Alternative protein technologies – creating meat, eggs, dairy and seafood more sustainably and without animals – can help tackle global issues we face today around climate change, global food insecurity, food safety, public health, antibiotic resistance, and animal welfare. Such products can be made directly from plant sources, through fermentation technology or by cultivating cells in bioreactors.
Microalgae-based nutrition startup Emeralga Biotech won the first edition of the Coller Alternative Protein Competition organised by CPT Capital in partnership with the Entrepreneurship Centre at Cambridge Judge Business School.
Emeralga Biotech uses microalgae to produce a landless and waterless source of nutrition while reducing carbon emissions. The firm relies on by-products from the food and beverage industry. Breweries, for example, waste six litres of water for every litre of beer, so the company uses nutrients in water to cultivate microalgae and process it to produce vegan nutrition such as vegan nutrients and vegan omega fatty acids.
As winner, Emeralga Biotech will receive a £100,000 investment from CPT Capital, which invests exclusively in alternative protein technologies for sustainable food and materials applications. The CEO and Co-Founder of Emeralga Biotech is Aditi Mahajan, an Executive MBA graduate of Cambridge Judge (EMBA 2020).
In a video, Aditi says that the global protein market is worth over $40 billion, while alternative proteins are growing by a compound annual rate of 17% a year.
Second place went to New Grain Leather, which focuses on producing animal-free and plastic-free leather from brewers’ spent grain; it will receive a £25,000 investment from CPT Capital. The CEO and Co-Founder of New Grain Leather is Brett Cotten, who holds an MPhil in Bioscience Enterprise (MBE) from the University of Cambridge, and the Co-Founder is Edward Mitchell.

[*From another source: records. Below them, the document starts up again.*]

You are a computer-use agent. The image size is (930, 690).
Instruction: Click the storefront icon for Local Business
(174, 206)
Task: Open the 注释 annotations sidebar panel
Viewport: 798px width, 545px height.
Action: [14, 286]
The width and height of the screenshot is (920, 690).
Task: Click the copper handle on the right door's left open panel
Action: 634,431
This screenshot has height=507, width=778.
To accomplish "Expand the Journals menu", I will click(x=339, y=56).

“The UK has all the ingredients to be a global leader and food innovation hub for the world,” said Jeremy Coller, Founder and Chief Investment Officer at Coller Capital and Founder of CPT Capital, who was one of the judges of the competition.
“We have been inspired by your ideas and passion to make a difference throughout this competition,” he said to the entrants. “We look forward to continuing supporting this competition in the hope that the next generation of Cambridge students, researchers and academics will focus on the huge business and research opportunities available in alternative proteins and food technology more generally.”

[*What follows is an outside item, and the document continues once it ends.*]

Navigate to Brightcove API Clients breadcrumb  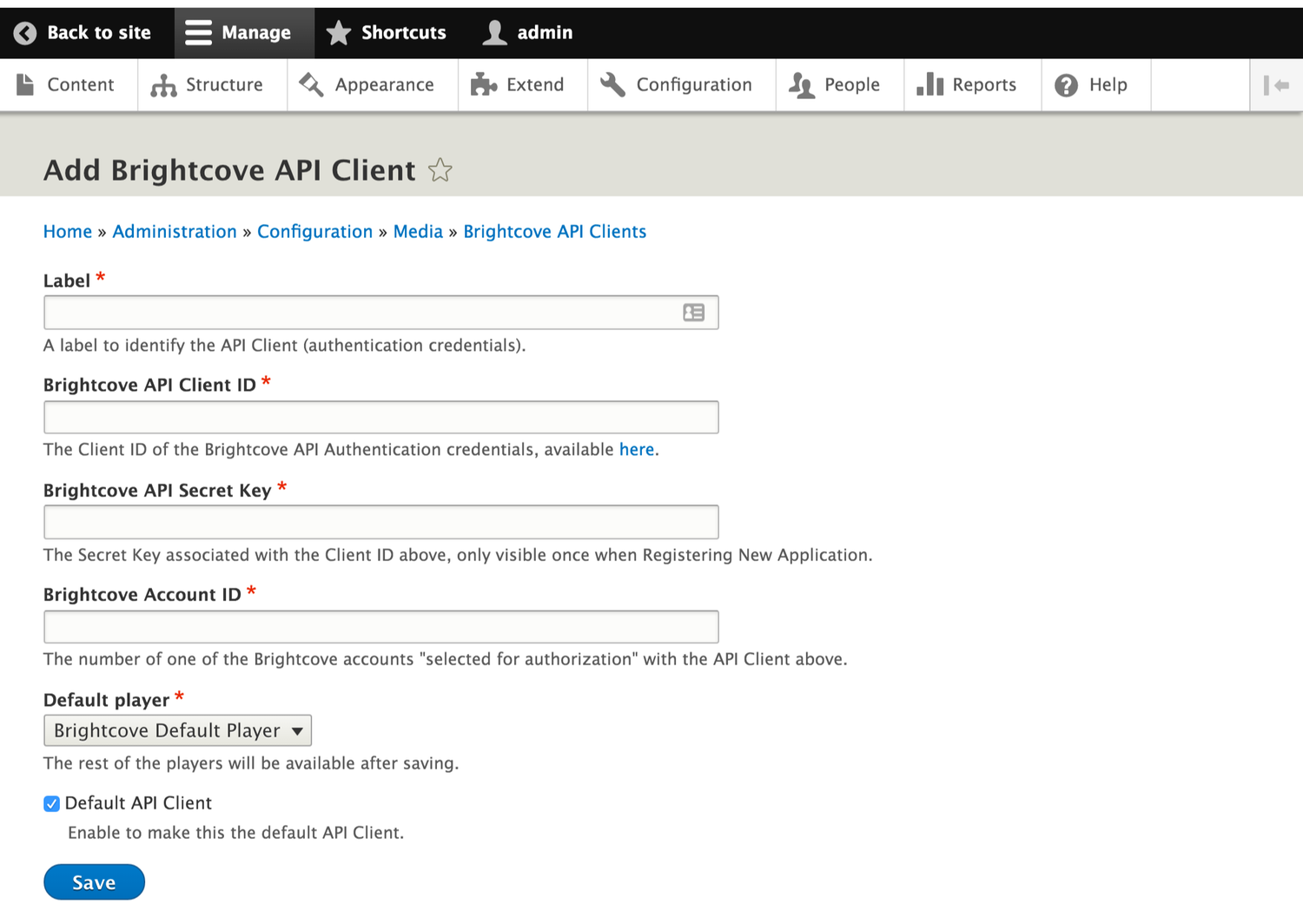[x=554, y=232]
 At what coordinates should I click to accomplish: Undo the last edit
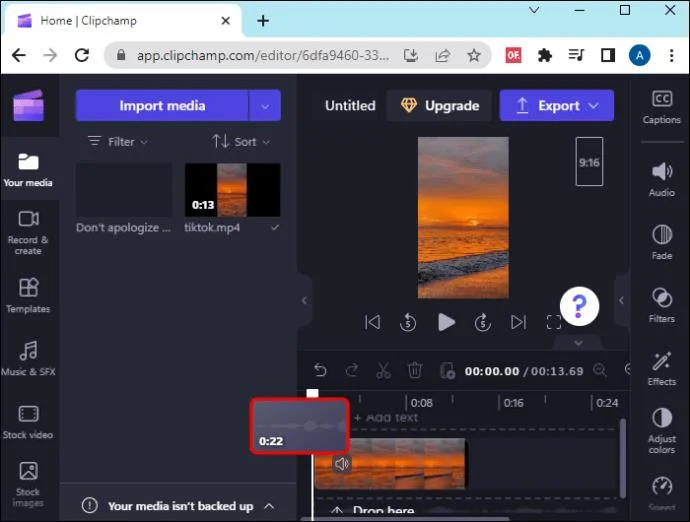tap(320, 371)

Bruno Cotta, Executive Director of the Entrepreneurship Centre at Cambridge Judge, said: “The competition to find innovative sources and applications of alternative protein was both rigorous and enlightening, and we were delighted to have the opportunity to host this event with the support of CPT Capital. The quality of entrants was very impressive with Aditi and Brett representing a growing number of our highly motivated and entrepreneurial graduates from Cambridge’s talented MBA and MBE community.”
Emeralga Biotech is on the Venture Builder Programme of Carbon13, an organisation founded by Chris Coleridge, Management Practice Associate Professor at Cambridge Judge, that works with founders to build startups that can reduce carbon emissions.
The competition took place throughout May and June, with the winner and runner-up announced on 23 June.